Friday, April 06, 2007

Runner

why do I run from Your feet?...

fearing to trust my hopes and my dreams

Lord that I would truly live wrecklessly!!

Cause I've believed I have no doubt

and found I doubt more than believe

when You said "come to Me"

I thought I should come freed...

are You truly my God?

or is my god truly me?

who do I trust - wholeheartedly?

I've begun to live life fearing hidden blows,

awaiting the arrows

I've been hoping little, fearing much

oh how big I thought I hoped!

oh how much I trusted YOU!!!

so much I thought I knew....

but then You asked...

why do you run from MY feet?

When I told you to -

RUN TO ME!!!!

why do you run from MY feet?

OH BELIEVE ME, I WANT YOU TO KNOW ME,

TRUST ME, FALL INTO ME!!!!

courage, love, and hope....

You whispered to me...

for those three things

I run to Your feet.

rambling at 4:20 am...

I'm not so sure why some things happen in life. Every day is so stinkin' different...at least if you open your eyes and look around you.
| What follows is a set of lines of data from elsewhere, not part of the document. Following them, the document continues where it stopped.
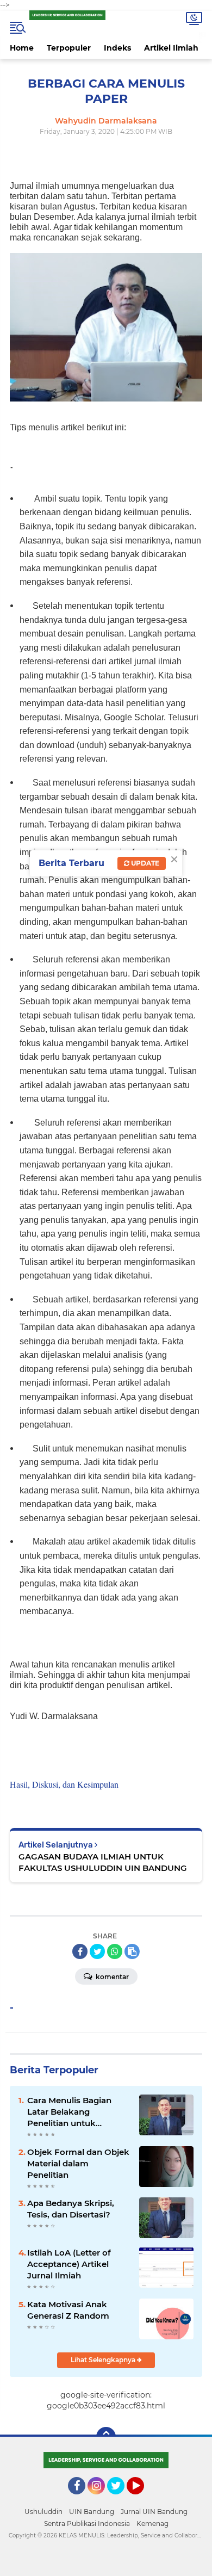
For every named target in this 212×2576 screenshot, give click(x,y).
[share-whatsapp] (114, 1951)
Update (144, 863)
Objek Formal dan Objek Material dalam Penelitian (78, 2163)
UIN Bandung (91, 2511)
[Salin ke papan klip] (132, 1951)
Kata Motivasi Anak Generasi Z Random (68, 2310)
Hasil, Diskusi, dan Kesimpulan (64, 1784)
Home (22, 48)
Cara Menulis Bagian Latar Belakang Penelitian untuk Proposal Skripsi (69, 2112)
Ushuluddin (43, 2511)
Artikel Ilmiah (171, 48)
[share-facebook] (80, 1951)
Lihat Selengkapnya (104, 2360)
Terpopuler (69, 48)
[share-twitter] (97, 1951)
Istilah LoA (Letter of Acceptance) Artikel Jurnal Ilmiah (69, 2264)
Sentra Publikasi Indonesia (87, 2523)
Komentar (111, 1977)
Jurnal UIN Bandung (154, 2511)
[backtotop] (106, 2437)
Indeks (117, 48)
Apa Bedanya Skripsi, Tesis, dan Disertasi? (70, 2209)
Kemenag (152, 2523)
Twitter (120, 2499)
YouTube (143, 2499)
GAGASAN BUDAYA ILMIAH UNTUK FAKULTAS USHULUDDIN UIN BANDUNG (102, 1862)
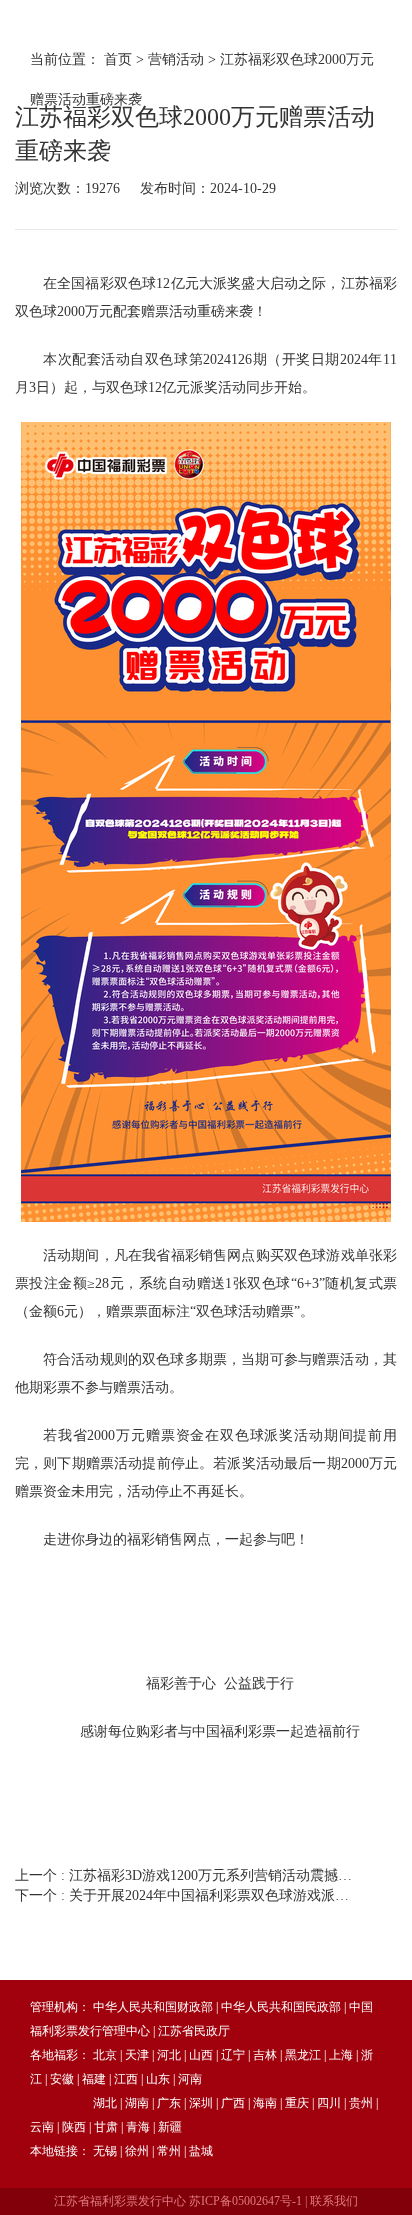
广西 (233, 2103)
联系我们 (334, 2201)
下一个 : (187, 1895)
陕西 (74, 2127)
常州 (169, 2151)
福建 (94, 2079)
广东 (169, 2103)
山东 (158, 2079)
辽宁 (233, 2055)
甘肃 (106, 2127)
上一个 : (187, 1875)
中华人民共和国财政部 (153, 2007)
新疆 (170, 2127)
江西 (126, 2079)
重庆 (297, 2103)
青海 (138, 2127)
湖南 (137, 2103)
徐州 (137, 2151)
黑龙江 (303, 2055)
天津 (137, 2055)
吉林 (265, 2055)
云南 (42, 2127)
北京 (105, 2055)
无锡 (105, 2151)
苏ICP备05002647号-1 (245, 2201)
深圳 (201, 2103)
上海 (341, 2055)
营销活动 (176, 59)
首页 (118, 59)
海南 (265, 2103)
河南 (190, 2079)
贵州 (361, 2103)
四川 (329, 2103)
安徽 (62, 2079)
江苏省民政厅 (194, 2031)
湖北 (105, 2103)
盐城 (201, 2151)
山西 (201, 2055)
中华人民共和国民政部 (281, 2007)
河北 (169, 2055)
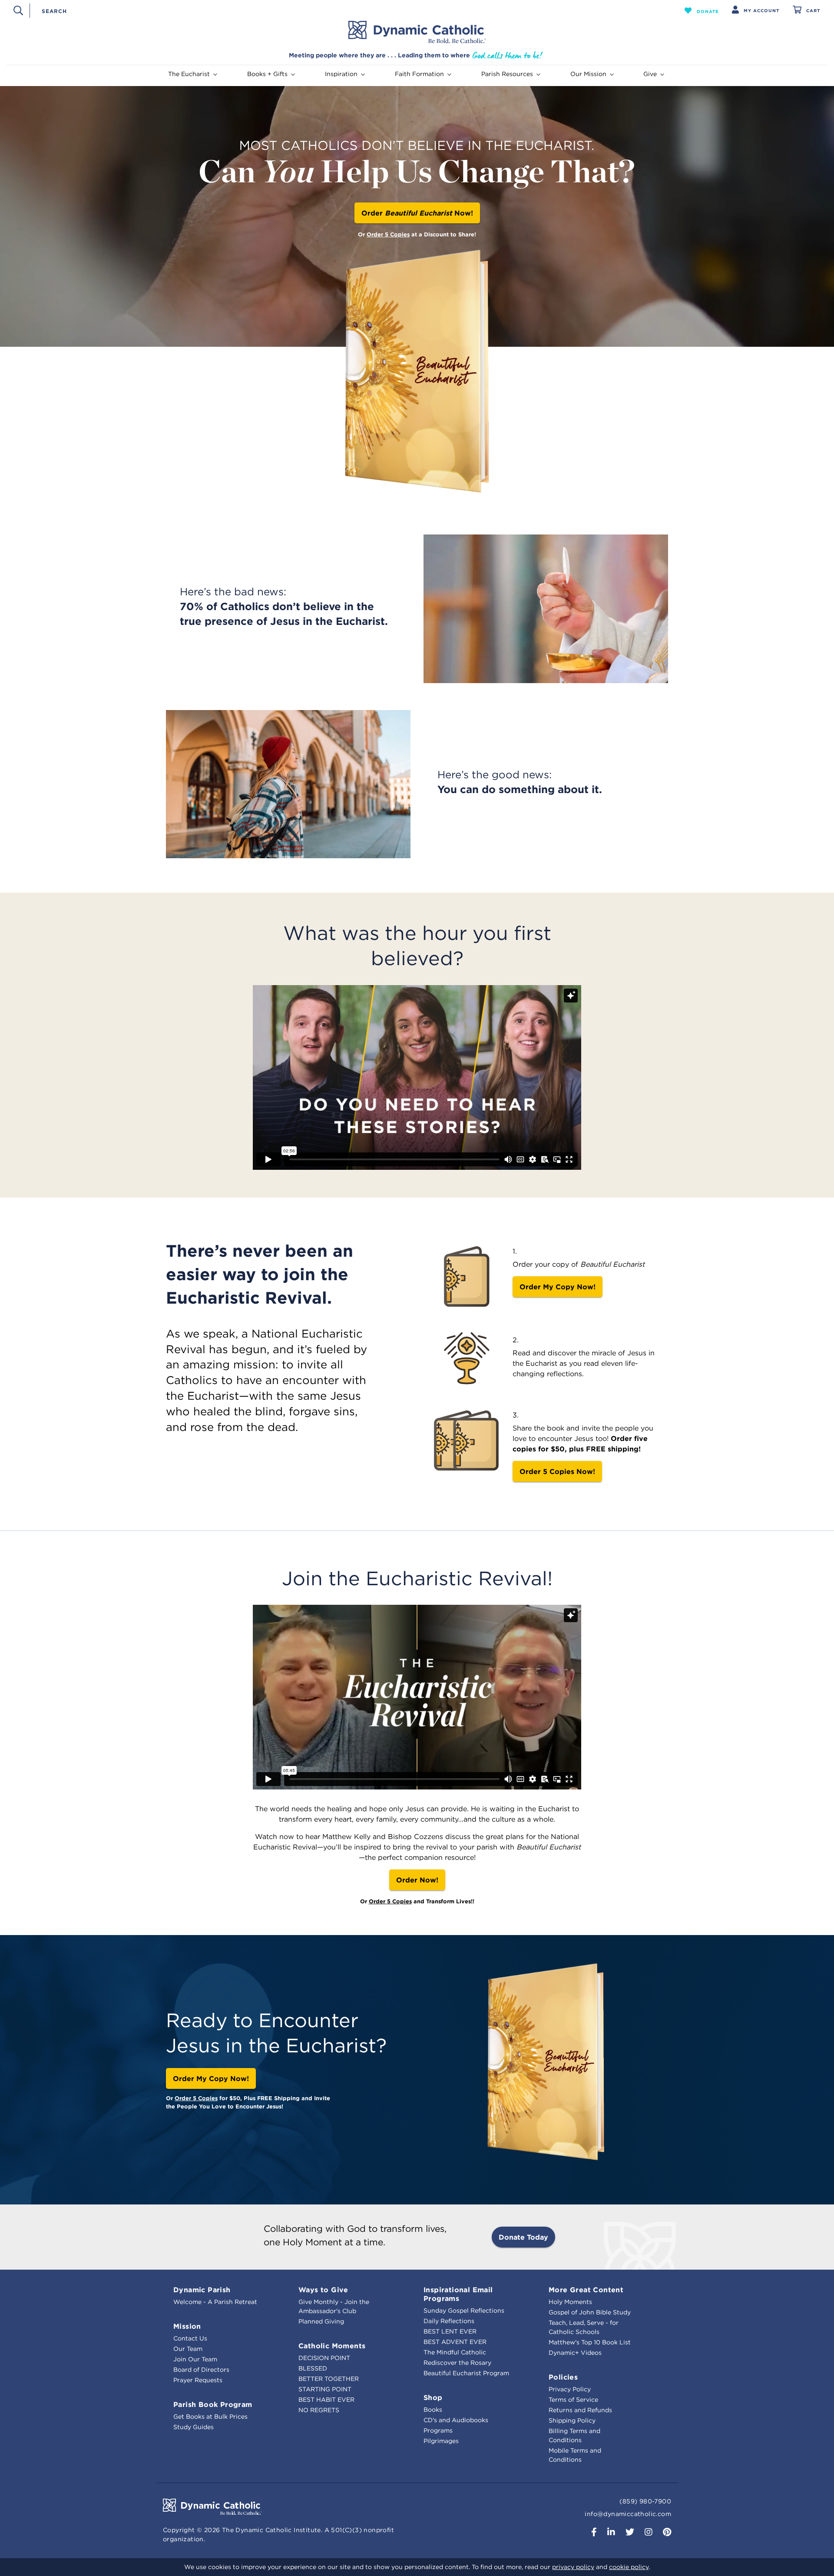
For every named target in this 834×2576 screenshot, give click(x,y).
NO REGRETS (318, 2410)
Through it all the only thing consistent is the Lord's grace and His mercy and His LOVE. I just have to praise Him for that because HE KNOWS how changing I am and how failing I am and how utterly UNWORTHY I am. The funny thing is is that sometimes we get to looking at all these "I am"s and "I am not"s when the one true thing we're supposed to be focusing on is the very ONE who nullifies anything that we are or are not. Only He can make us something - because only the Blacksmith knows for what purpose the tool was created...our Maker is the only one who knows why He created us the way He created us. He knows for what purpose He created our quirks and our talents and even our untalents! I mean I'm pretty much just rambling here...since it IS after 4 am....but I HAVE GOT to believe that God ...that my Creator...knows what He's doing and where I am and where I am to be. Sometimes things seem so unsure and so dark, and the only thing you can see in front of you is your own foot (and even then sometimes that's hard to see!)...but I just pray that no matter how far in front of me I can see that I'll know my Savior's voice and I'll hear His voice calling through the darkness and that I'll follow Him without hesitation. He's the only one who knows the way home. There are other voices, of course, calling us "home"....but the ONLY place I EVER want to be found in is the place in which my Lord and Savior Jesus Christ resides. amen?